神経皮膚症候群調査研究班は神経と皮膚に病変を来たす遺伝性の4疾患を対象に調査・研究しています。神経線維腫1型(レックリングハウゼン病)、神経線維腫症2型、結節性硬化症(プリングル病)、色素性乾皮症の4疾患です。いずれも神経系や皮膚に病変を生じますが、原因遺伝子が異なり、また症状や治療法も異なる別の病気です。いずれの病気も患者さんごとに様々なヴァリエーションの症状がでます。軽症から重症まで患者さん間に症状の差が大きいといえます。

研究班の主な活動は(1)疫学調査を通じてわが国の患者数、病気と患者さんの状況の把握、(2)病因・病態の研究、(3)治療・ケア方法の開発・改良です。(1)~(3)がうまく連携して動くことが重要です。疫学調査は我が国の患者数を神経線維腫症1型が約4万人、同2型患者が4千人以下、結節性硬化症が1万3千人、色素性乾皮症が1,500人と推定しています。神経線維腫症1型や結節性硬化症では患者さんがどのように生活されているか、どのように診療されているかなどきめ細かく調査しています。

これら4疾患の原因遺伝子(NF1、NF2、TSC1とTSC2、XP(A~G)とDNAポリメラーゼ)が解明されていますが、遺伝子と細胞レベルでの異常、臨床症状との関係について精力的に研究を進めています。例えば神経線維腫症1型に出現する神経線維腫ができるメカニズムについてです。肥満細胞や血管増殖因子など多数の因子が考えられますが、最近上皮→間葉転換が促進して神経線維腫が形成される可能性が示唆されています。このように腫瘍・病変形成のメカニズムが明らかになるにつれ、病変形成に働く主な分子を抑える、その働きを止める薬剤を開発すれば治療が可能です。神経皮膚症候群の治療にそれぞれの病変形成に応じた分子標的治療を応用できる日が近づきつつあるように思っています。

しかし分子標的治療はまだ研究段階です。現在は従来の各種治療の改良とともに新しい対症療法の開発に努めています。新たな治療の進歩は研究班の治療指針にまとめています。神経線維腫症1型の神経線維腫や骨病変、同2型の腫瘍切除と内耳インプラント、結節性硬化症の血管線維腫などに新しい治療法が、また色素性乾皮症の中枢神経病変に薬物治療も試みられています。研究班の施設など限られ、どこでもできる治療法ではありませんが、順次標準化されてゆくと思います。

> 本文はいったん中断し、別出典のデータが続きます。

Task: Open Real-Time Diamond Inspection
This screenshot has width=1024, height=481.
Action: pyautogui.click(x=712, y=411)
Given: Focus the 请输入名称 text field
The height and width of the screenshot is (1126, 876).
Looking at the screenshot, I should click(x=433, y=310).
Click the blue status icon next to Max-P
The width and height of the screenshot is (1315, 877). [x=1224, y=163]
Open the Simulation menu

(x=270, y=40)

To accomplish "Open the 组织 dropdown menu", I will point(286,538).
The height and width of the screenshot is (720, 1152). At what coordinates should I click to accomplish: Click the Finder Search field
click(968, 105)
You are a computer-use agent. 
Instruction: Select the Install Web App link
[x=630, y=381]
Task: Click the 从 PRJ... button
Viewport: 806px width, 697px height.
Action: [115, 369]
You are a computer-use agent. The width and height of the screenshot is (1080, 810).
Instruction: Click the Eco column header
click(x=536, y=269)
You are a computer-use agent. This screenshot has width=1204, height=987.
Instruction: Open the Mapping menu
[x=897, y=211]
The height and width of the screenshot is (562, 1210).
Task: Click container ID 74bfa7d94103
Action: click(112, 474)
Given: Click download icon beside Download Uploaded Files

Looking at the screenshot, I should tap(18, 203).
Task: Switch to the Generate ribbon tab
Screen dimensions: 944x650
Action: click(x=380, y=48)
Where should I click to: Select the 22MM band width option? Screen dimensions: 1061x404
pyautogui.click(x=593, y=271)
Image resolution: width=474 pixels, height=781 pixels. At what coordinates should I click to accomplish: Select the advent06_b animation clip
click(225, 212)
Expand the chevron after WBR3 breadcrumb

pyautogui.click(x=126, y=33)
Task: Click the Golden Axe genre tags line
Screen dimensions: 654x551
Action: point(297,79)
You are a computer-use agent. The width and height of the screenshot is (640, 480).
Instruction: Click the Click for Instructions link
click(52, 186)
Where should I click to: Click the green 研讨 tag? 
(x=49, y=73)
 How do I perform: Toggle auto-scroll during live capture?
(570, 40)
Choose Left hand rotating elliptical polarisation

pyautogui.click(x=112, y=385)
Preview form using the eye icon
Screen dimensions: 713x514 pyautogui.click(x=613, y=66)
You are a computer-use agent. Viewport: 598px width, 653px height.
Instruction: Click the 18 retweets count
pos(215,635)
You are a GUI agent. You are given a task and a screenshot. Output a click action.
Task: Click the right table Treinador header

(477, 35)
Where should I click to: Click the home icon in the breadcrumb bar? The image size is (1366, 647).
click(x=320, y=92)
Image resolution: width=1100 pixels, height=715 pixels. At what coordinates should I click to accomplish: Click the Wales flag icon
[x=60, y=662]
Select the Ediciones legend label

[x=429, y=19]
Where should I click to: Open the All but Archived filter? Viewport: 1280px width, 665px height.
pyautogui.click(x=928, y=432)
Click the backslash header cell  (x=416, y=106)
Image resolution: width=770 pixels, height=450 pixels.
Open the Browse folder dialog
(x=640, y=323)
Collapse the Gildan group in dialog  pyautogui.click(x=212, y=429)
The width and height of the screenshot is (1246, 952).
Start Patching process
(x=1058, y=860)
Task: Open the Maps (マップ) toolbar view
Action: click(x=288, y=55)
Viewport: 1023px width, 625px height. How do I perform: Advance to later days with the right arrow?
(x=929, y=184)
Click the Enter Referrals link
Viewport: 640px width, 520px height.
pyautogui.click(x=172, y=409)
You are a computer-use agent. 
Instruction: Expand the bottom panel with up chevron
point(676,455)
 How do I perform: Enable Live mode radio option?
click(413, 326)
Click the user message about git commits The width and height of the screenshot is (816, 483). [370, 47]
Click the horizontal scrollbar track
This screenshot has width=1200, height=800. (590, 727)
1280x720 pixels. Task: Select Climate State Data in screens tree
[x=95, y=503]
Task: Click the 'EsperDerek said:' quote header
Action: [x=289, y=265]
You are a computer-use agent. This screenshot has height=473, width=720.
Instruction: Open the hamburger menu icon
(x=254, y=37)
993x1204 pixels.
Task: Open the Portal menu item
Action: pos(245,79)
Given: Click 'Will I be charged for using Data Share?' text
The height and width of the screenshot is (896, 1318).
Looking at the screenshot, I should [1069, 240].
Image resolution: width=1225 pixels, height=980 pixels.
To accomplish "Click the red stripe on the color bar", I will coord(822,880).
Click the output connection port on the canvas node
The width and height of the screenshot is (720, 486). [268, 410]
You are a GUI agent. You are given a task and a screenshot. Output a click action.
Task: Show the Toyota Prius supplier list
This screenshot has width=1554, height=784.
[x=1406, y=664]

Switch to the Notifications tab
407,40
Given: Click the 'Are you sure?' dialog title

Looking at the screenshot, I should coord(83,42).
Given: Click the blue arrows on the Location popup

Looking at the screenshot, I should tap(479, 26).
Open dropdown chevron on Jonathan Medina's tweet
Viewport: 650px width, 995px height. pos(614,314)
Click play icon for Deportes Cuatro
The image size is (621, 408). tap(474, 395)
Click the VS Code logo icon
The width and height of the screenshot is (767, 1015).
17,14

なお、遺伝子診断は神経線維腫症、結節性硬化症ではほとんどなされません。遺伝子の変異と病気の程度や状態が必ずしも関連しないこと、遺伝子変異の検出率が十分に高くないこと、変異の検出が簡便にできないことなどが原因です。大学病院など一定の病院で臨床的診断、検査を受けるようお勧めします。色素性乾皮症は病型が原因遺伝子と密接に関連し、臨床症状とも相関しますので、できるだけ遺伝子診断をきちんと受けていただいたほうがよいように思います。その上で遮光対策をきちんとするのが病気の進展を防ぐ一番の方法と考えています。

神経皮膚症候群の神経線維腫症1型、2型、結節性硬化症は弧発例の多い常染色体優性、色素性乾皮症は常染色体劣性の遺伝病です。研究・診療の進展により日常生活や社会生活を円滑に送る様々な工夫がなされています。病気の性質と自分の状態をよく把握していただき、いたずらに悲観することなくお過ごしくださるようお願いします。